— YOUR OBJECTIVE —
Of the lines listed below, return exactly those that run from the line containing "juli 2025 (29, 1677)" through the line containing "Weigeren (37, 1328)", both included.

— DATA PROVIDED —
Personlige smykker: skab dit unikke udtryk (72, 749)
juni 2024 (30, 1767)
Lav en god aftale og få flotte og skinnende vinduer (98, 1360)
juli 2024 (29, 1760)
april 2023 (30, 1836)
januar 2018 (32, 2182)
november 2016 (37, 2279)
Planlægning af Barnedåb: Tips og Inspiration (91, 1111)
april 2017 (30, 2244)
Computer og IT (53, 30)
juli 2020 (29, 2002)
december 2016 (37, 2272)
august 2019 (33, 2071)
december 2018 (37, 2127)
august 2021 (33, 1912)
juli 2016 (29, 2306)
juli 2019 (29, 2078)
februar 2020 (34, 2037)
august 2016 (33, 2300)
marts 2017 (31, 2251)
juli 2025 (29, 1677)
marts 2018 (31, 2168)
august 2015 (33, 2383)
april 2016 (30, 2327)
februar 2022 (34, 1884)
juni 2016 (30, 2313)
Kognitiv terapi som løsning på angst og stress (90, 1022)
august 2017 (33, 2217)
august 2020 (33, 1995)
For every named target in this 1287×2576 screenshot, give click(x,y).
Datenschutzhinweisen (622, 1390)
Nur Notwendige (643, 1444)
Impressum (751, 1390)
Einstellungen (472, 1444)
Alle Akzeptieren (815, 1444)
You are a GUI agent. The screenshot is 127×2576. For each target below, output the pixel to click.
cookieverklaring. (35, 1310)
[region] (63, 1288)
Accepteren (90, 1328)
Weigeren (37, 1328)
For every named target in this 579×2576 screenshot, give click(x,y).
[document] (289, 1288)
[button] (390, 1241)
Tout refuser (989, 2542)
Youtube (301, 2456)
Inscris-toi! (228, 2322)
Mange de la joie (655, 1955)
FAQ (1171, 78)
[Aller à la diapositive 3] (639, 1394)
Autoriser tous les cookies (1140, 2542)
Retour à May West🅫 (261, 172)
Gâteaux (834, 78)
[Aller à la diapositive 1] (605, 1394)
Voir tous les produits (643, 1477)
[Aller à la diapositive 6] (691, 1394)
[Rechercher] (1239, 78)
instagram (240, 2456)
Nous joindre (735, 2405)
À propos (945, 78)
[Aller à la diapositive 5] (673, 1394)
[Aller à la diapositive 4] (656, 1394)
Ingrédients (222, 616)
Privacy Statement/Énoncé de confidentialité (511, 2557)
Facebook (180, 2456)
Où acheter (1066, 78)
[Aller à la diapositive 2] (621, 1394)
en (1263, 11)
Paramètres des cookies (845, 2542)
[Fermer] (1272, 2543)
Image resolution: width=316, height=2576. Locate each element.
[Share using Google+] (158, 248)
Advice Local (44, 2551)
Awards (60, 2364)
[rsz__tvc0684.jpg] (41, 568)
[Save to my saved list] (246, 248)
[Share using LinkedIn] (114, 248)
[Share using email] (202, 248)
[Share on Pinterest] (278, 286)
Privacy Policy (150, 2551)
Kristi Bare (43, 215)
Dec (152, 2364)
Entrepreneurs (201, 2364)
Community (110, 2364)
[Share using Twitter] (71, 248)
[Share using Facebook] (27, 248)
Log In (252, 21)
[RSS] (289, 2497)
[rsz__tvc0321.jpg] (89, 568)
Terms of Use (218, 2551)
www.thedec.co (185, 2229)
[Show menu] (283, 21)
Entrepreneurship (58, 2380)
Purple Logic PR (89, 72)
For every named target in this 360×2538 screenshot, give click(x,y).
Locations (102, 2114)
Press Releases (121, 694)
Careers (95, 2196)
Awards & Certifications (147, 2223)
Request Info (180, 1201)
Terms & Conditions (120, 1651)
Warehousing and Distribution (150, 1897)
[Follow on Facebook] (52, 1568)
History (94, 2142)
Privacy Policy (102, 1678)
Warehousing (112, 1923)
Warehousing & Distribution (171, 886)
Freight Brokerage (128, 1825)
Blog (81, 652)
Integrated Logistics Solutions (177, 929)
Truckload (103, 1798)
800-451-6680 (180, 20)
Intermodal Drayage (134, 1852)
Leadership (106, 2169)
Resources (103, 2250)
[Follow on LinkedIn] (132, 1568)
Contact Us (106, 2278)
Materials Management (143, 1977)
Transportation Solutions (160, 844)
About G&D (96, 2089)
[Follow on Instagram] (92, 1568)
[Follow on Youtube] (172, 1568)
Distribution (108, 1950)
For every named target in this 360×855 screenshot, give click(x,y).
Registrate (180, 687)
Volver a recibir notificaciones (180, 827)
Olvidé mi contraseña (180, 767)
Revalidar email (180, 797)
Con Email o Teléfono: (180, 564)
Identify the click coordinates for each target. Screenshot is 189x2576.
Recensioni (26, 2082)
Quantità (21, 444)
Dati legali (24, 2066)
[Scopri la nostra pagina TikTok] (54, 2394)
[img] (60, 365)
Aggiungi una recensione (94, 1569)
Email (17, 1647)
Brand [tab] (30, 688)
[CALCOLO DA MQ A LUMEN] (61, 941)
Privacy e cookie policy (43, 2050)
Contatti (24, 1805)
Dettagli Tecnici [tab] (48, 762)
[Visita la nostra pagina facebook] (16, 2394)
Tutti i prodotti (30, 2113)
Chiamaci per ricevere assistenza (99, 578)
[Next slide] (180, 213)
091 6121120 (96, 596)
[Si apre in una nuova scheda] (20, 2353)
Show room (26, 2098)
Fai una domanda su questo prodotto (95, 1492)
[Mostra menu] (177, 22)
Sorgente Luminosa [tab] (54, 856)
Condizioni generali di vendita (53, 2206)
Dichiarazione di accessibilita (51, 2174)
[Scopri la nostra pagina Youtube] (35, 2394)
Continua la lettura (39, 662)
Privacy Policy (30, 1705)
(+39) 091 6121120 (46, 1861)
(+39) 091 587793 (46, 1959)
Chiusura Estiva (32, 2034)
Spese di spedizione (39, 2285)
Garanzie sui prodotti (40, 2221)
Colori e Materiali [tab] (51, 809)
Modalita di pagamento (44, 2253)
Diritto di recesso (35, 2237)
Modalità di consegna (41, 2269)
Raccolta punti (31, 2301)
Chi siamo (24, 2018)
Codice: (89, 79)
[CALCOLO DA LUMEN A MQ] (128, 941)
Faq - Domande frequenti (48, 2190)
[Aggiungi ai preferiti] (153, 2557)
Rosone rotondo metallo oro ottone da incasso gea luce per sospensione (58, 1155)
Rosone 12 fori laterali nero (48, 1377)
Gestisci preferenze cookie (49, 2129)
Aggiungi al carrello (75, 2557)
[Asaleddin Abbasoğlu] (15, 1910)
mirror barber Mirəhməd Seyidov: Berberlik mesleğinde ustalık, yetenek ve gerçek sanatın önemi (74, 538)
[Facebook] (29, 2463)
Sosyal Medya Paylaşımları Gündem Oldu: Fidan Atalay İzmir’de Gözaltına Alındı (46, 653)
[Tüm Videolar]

— COMPLETED TASK —
juli 2025 (29, 1677)
marts 2018 (31, 2168)
august 2015 (33, 2383)
april 2016 (30, 2327)
februar 2022 (34, 1884)
juni 2016 (30, 2313)
Kognitiv terapi som løsning på angst og stress (90, 1022)
august 2017 (33, 2217)
august 2020 (33, 1995)
For every named target in this 1287×2576 screenshot, give click(x,y).
Datenschutzhinweisen (622, 1390)
Nur Notwendige (643, 1444)
Impressum (751, 1390)
Einstellungen (472, 1444)
Alle Akzeptieren (815, 1444)
You are a GUI agent. The screenshot is 127×2576. For each target below, output the pixel to click.
cookieverklaring. (35, 1310)
[region] (63, 1288)
Accepteren (90, 1328)
Weigeren (37, 1328)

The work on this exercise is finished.